Some astrogeologists and astrobiologists expect to find life-incubating hydrothermal vents on other
planets where there are, or were, both liquid water and volcanic activity. Mars and Jupiter's moon
Europa are two good candidates. NASA's Galileo spacecraft has sent back photos of intriguing
patterns on Europa's surface. To some scientists, the patterns appear to be similar to new crust
on our planet's Mid-Ocean Ridge, while others interpret them as evidence of ice flow on a liquid sea
that may be above a hot, rocky interior. Liquid water plus hot rocks are likely to equal hydrothermal
vents.
Answers to the possible relation of life origins in our deep ocean vents and deep space await further
space probes.

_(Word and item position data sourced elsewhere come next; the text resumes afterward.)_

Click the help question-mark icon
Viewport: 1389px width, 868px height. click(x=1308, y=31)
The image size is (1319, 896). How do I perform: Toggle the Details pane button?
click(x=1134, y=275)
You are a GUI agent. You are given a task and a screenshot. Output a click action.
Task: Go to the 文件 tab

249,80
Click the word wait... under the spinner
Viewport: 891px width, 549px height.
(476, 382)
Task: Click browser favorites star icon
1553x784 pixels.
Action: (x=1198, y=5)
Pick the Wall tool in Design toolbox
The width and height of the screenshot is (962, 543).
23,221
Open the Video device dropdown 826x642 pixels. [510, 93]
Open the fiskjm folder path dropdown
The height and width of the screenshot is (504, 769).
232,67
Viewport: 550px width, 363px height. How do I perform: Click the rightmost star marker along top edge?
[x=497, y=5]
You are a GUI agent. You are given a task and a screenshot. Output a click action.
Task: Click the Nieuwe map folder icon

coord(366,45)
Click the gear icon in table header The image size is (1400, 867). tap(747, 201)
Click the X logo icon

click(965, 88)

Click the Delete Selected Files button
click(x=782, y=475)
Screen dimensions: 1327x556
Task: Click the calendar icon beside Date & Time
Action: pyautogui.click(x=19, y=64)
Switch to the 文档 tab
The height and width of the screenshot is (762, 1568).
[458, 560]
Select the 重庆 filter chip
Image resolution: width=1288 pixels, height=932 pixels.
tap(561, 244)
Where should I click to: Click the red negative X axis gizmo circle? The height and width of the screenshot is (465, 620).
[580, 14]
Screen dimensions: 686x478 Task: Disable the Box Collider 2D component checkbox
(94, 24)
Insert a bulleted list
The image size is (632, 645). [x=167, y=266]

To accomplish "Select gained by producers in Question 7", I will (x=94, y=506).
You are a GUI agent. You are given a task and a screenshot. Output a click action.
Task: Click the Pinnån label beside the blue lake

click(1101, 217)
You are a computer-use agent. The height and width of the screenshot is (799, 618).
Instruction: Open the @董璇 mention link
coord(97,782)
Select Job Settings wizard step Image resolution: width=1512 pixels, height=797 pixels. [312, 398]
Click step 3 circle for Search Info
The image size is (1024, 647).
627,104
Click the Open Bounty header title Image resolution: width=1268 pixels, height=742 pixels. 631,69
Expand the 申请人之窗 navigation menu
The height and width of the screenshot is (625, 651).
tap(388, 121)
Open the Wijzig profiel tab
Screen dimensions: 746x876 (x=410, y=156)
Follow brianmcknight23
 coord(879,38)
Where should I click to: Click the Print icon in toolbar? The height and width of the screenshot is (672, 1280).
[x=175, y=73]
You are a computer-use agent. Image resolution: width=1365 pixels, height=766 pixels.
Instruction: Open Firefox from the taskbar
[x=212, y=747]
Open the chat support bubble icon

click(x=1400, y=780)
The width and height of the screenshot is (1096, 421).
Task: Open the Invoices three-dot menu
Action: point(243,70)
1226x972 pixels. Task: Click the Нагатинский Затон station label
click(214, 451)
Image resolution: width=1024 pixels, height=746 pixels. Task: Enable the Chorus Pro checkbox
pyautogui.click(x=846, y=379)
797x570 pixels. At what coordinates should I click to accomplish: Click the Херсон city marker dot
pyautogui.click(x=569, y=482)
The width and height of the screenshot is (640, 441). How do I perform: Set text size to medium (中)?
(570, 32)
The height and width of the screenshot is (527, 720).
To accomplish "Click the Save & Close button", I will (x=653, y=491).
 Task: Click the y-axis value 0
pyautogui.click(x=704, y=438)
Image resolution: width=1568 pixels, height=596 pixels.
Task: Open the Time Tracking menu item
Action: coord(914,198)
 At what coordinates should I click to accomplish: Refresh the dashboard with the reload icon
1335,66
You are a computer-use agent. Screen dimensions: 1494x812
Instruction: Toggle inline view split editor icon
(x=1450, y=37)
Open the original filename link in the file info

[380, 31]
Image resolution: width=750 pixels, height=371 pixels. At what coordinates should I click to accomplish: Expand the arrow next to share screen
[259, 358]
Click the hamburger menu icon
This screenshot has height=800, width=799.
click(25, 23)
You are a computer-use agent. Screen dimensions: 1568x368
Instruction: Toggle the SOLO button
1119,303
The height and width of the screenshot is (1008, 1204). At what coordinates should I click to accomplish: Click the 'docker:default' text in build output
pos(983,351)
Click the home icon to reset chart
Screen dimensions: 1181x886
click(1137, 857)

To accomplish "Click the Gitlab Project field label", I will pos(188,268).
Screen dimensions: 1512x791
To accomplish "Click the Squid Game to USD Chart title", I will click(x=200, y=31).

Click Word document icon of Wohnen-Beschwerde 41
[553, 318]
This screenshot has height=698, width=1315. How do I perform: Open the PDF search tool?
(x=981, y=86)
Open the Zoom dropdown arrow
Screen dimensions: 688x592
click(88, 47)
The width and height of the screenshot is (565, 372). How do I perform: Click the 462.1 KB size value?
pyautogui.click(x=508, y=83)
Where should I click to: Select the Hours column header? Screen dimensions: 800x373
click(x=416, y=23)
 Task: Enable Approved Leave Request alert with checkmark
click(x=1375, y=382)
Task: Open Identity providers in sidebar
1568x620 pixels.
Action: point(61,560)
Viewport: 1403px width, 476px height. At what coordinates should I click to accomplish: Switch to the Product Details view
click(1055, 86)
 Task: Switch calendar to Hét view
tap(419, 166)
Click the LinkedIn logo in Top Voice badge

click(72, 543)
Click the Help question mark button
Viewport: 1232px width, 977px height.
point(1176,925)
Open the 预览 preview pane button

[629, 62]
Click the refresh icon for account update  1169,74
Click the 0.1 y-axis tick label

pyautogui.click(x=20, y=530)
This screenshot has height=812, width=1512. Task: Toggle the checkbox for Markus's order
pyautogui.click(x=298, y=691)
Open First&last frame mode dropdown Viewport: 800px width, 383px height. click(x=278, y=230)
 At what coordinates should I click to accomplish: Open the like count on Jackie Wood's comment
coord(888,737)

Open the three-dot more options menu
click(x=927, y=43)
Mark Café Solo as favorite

In January 1999, NASA plans to launch Deep Space 2, or the Mars Microprobe Project,
to pierce below the red planet's surface to test for water ice and minerals below the surface.
This image shows Europa as a sphere of white ice around its circumference and a dark
bronze interior that covers most of the surface. The bronze area is marked with lines
that look like scratches or streaks going in many different directions, even to the edge
of the sphere.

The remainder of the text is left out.